Come si vede sono tutte virtù umane che hanno grande considerazione anche oggi sia presso i fedeli sia presso ‘quelli di fuori’ della comunità. È bene pure notare che quando del presbitero si dice: ‘non sia sposato che una sola volta’ e che ‘sappia dirigere bene la propria famiglia’, non si esclude il celibato dei presbiteri. Infatti  San Paolo stesso non era sposato. E quando dice: ‘Fatevi miei imitatori come io lo sono di Cristo’ (1Cor 11,1), forse non escludeva un riferimento anche a questa sua condizione.

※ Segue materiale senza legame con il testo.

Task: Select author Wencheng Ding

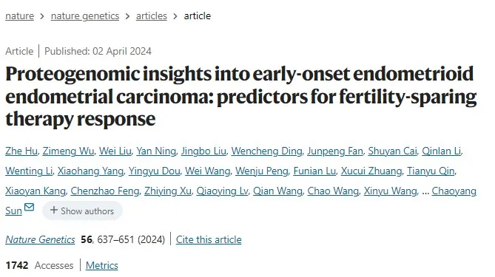Action: point(267,151)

Tra i molti insegnamenti che si potrebbero ricavare dagli scritti di S. Paolo, voglio ricordarne ancora due: ‘Dio, che ci ha riconciliati con sé mediante Cristo, ha affidato a noi il ministero della riconciliazione’. Un compito delicato e prezioso, che ci è chiesto di esercitare con tanta misericordia, sapendo che l’uomo di oggi, quanto più si presenta esteriormente spavaldo e sicuro di sé, tanto più interiormente è insicuro e fragile, bisognoso di sentirsi capito, amato e perdonato da Dio.

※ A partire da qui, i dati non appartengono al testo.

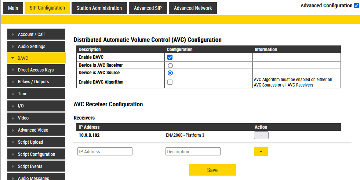Uncheck the Advanced Configuration checkbox
This screenshot has width=360, height=180.
coord(356,5)

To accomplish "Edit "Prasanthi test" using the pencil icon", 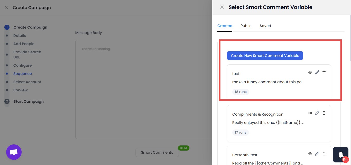I will [317, 153].
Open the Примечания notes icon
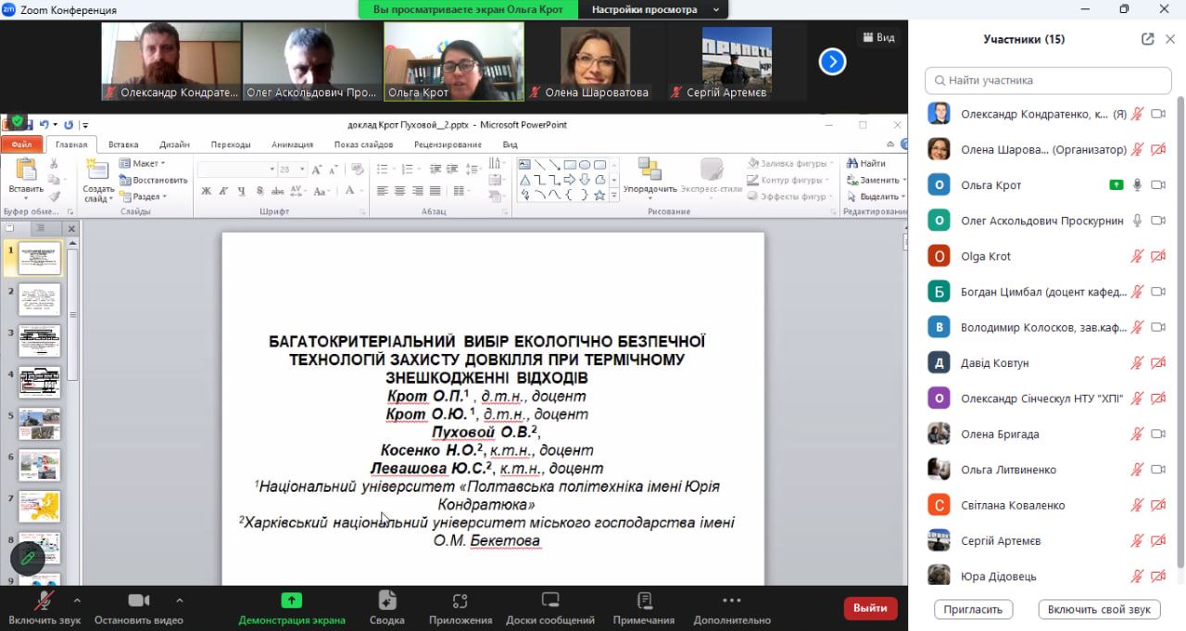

L’ultimo riferimento mi piace prenderlo dal saluto che Paolo fa agli anziani di Efeso: ‘Vegliate su voi stessi e su tutto il gregge, in mezzo al quale lo Spirito santo vi ha costituiti come custodi per essere pastori della Chiesa di Dio, che si è acquistata con il sangue del proprio Figlio’ (Atti 20,28). È un coinvolgimento solidale di noi tutti con il nostro popolo, difendendo e santificando il quale difendiamo e santifichiamo noi stessi. Siamo destinati a condividere le sorti della nostra gente, con una viva partecipazione soprattutto nei momenti difficili come sono quelli odierni, sia per la confusione dottrinale in campo etico, sia per le difficoltà economiche di varie nostre famiglie. Siamo chiamati ad essere accanto per aiutare, illuminare e condividere, perché nessuno deve sentirsi abbandonato.

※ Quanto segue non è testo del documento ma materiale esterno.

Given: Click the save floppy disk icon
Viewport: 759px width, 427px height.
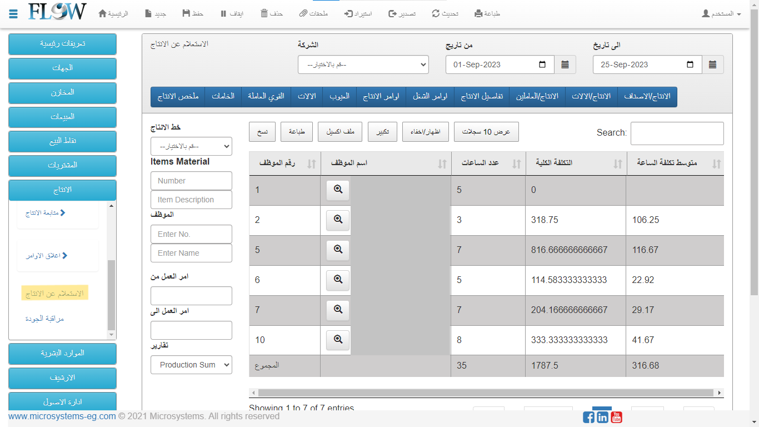Looking at the screenshot, I should [x=186, y=13].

Abbiamo bisogno di essere sempre più all’altezza della nostra missione, per cui ringraziamo il Santo Padre per averci donato l’ ‘Anno sacerdotale’ in occasione dei 150 anni dalla morte del Santo Curato d’Ars, ‘per favorire la tensione dei sacerdoti verso la perfezione spirituale dalla quale soprattutto dipende l’efficacia del loro ministero’ (16/03/09).

In questa Eucaristia, che assume i connotati di una santa convocazione del presbiterio diocesano, vogliamo ricordare tutti i nostri confratelli, cominciando dai missionari, inviati ad annunciare il vangelo in condizioni difficili. La colletta che faremo per loro sia il segno della nostra solidale fraternità.

Ricordiamo i nostri sacerdoti anziani e ammalati, che stanno offrendo il sacrificio di Cristo partecipandovi personalmente con la loro sofferenza, e così adempiono in modo prezioso e misterioso al loro ministero.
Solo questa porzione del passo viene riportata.